"Yes, I shall think about it lots of times," said the little girl. "I knew it would be a lovely visit at grandpa's, and it has been."

She glanced up in the mirror toward the housekeeper's face and saw that the woman's lips were working suspiciously and her eyes brimming over.

"You won't be lonely, will you, Mrs. Forbes?" she asked; "because grandpa says you want to live with Zeke in the barn this summer while he shuts up the house and goes off on his vacation."

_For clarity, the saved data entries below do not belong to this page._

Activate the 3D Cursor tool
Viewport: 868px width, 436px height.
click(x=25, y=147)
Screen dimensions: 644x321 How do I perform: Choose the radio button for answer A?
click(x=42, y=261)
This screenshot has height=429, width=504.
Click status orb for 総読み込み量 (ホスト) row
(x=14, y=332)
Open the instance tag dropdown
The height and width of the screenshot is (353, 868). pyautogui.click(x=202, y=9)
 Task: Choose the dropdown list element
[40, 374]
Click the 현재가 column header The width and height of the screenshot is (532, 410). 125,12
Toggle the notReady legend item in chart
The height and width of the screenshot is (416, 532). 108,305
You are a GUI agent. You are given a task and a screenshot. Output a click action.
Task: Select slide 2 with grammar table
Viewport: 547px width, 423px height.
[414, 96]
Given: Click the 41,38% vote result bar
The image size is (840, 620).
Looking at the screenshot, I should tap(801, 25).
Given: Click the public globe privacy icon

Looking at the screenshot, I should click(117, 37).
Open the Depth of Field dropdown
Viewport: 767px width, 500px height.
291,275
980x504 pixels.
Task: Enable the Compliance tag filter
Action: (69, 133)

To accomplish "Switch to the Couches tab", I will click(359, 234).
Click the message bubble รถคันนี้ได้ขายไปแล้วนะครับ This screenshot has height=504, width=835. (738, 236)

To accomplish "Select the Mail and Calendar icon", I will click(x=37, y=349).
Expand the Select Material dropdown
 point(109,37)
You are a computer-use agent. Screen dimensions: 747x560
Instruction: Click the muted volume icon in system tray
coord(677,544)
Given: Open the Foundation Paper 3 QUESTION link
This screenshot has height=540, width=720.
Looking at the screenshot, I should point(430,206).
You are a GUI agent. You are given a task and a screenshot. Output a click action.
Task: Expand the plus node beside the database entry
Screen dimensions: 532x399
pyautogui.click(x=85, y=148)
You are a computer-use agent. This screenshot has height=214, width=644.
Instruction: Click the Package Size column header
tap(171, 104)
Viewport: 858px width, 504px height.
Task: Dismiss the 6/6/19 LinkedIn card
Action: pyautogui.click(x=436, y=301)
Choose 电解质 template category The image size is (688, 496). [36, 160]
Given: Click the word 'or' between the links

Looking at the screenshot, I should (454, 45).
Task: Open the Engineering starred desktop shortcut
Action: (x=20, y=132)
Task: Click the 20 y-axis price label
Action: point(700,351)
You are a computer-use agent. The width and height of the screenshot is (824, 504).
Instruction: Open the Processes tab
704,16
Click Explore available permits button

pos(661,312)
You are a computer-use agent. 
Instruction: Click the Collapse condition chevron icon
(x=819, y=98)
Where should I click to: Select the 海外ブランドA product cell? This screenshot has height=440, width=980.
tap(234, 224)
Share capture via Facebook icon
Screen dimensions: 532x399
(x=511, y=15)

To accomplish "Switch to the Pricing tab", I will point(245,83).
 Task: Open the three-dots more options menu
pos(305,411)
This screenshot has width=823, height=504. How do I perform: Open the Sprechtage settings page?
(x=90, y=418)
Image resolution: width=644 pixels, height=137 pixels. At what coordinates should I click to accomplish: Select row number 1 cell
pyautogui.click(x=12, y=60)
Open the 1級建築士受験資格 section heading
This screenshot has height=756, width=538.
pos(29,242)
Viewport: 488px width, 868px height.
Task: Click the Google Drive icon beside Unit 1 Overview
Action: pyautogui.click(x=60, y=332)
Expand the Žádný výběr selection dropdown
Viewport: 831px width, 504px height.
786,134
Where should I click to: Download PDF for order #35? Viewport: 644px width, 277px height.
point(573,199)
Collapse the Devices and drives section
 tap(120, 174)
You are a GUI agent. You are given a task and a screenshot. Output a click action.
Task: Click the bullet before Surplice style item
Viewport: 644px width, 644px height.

"Oh, yes; it's all right, Jewel, only it just came over me that in a week, or perhaps sooner, you'll be gone."

"It's real kind of you to be glad to have me stay," said the child. "I try not to think about going away, because it does make me feel sorry every time. You know the soot blows all around in Chicago and we haven't any yard, and when I think about all the sky and trees here, and the ravine, beside grandpa and you and Zeke and Essex Maid—why I have to just say 'I won't be sorry,' and then think about father and mother and Star and all the nice things! I think Star will like the park pretty well." Jewel looked into space thoughtfully, and then shook her head. "I'm sure the morning we go I shall have to say: 'Green pastures are before me' over and over."

"What do you mean, child?"

"Why, you know the psalm: 'He maketh me to lie down in green pastures. He leadeth me beside the still waters'?"

"Yes."

"Well, in our hymnal there's the line of a hymn: 'Green pastures are before me,' and mother and I used to say that line every morning when we woke up, to remind us that Love was going to lead us all day."

"I'd like to see your mother," said Mrs. Forbes after a pause.